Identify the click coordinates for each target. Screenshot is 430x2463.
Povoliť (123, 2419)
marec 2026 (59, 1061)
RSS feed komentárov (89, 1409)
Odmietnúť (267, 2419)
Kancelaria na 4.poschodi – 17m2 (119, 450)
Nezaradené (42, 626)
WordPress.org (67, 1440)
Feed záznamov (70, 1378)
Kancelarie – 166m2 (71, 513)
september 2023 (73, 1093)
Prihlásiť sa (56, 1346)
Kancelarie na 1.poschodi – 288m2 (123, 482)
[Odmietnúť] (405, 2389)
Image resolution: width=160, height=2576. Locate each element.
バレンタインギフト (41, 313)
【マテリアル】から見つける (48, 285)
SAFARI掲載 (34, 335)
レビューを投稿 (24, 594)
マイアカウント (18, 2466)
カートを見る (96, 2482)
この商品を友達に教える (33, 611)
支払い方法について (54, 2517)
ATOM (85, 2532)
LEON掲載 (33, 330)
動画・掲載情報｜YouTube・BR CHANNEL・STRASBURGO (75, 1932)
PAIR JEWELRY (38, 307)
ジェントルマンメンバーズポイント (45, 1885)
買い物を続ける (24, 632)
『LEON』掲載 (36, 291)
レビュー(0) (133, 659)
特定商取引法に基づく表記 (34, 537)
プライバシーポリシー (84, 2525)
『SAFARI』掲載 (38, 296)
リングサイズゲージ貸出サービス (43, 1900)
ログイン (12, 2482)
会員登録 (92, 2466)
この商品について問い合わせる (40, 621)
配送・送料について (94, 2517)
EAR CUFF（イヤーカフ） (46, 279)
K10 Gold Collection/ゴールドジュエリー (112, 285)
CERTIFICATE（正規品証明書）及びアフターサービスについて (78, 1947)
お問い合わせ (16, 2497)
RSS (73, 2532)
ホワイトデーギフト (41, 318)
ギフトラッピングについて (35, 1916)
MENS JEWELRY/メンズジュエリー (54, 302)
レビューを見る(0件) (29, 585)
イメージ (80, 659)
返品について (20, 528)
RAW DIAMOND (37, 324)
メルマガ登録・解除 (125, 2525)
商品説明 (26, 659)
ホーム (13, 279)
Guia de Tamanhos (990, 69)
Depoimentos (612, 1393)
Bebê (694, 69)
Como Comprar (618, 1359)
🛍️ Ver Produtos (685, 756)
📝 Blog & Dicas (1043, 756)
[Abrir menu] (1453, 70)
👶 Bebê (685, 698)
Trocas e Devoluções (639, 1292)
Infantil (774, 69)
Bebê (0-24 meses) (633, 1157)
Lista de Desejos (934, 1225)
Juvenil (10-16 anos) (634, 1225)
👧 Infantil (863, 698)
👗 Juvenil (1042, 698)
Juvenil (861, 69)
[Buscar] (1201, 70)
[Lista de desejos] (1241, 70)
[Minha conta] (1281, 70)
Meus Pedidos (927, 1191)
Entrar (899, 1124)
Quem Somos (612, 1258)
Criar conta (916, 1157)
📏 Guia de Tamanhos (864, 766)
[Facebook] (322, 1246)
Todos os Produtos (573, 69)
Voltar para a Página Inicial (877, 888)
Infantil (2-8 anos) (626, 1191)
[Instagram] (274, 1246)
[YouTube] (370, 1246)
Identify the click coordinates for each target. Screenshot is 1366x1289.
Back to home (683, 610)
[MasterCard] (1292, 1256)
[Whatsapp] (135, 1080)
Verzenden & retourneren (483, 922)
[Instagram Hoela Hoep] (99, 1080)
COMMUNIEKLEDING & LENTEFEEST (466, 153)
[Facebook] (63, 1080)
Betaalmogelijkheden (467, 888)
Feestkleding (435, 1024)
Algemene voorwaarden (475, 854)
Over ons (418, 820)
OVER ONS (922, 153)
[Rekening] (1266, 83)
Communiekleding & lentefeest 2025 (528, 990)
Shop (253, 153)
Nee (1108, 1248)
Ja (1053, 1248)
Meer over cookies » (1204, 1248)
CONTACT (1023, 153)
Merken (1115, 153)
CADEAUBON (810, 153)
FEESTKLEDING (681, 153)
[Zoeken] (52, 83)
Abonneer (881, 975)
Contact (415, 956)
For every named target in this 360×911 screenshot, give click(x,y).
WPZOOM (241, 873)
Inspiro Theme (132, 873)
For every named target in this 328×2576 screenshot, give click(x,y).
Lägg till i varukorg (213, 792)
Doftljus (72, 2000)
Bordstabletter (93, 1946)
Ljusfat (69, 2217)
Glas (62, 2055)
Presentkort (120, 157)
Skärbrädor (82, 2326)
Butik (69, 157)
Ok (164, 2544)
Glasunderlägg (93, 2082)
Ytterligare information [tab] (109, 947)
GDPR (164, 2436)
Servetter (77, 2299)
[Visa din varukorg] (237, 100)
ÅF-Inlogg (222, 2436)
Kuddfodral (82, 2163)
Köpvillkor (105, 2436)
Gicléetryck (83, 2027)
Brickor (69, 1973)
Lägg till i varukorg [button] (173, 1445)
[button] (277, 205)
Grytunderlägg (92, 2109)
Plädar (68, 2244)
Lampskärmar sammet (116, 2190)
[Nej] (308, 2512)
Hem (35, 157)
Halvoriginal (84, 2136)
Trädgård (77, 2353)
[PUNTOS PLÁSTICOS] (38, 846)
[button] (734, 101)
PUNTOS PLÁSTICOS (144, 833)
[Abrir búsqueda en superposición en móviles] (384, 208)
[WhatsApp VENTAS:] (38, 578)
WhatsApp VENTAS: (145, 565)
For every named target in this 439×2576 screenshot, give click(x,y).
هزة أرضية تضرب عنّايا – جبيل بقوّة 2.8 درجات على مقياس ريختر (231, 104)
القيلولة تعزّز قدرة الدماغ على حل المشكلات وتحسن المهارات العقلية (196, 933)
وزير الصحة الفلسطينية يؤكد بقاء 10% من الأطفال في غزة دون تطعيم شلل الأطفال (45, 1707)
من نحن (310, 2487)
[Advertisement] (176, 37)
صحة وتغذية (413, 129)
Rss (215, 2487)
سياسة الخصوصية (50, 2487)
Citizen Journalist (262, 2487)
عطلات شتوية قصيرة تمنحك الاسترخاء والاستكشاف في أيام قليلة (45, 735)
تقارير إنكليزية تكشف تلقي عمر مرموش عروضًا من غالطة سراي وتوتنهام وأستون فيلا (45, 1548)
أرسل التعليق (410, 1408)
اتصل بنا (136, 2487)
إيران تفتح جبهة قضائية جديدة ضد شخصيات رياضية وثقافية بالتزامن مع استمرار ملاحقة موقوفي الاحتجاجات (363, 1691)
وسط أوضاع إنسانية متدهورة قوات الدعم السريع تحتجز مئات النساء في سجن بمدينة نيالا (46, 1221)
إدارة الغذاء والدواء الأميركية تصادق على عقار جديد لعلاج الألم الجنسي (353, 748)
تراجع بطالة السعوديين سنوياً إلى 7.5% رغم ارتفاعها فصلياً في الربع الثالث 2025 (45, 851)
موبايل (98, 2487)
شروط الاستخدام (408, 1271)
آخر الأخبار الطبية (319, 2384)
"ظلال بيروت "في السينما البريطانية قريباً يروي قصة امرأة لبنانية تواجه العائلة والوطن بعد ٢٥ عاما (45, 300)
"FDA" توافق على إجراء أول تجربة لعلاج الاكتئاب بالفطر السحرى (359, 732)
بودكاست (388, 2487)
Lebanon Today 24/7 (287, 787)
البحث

──────────

Exercise objective — One stretch of the lines above is wanted, from the line that contains "Rss (215, 2487)" through the line that contains "إيران تفتح جبهة". Output it exactly.

Answer to the problem —
Rss (215, 2487)
سياسة الخصوصية (50, 2487)
Citizen Journalist (262, 2487)
عطلات شتوية قصيرة تمنحك الاسترخاء والاستكشاف في أيام قليلة (45, 735)
تقارير إنكليزية تكشف تلقي عمر مرموش عروضًا من غالطة سراي وتوتنهام وأستون فيلا (45, 1548)
أرسل التعليق (410, 1408)
اتصل بنا (136, 2487)
إيران تفتح جبهة قضائية جديدة ضد شخصيات رياضية وثقافية بالتزامن مع استمرار ملاحقة موقوفي الاحتجاجات (363, 1691)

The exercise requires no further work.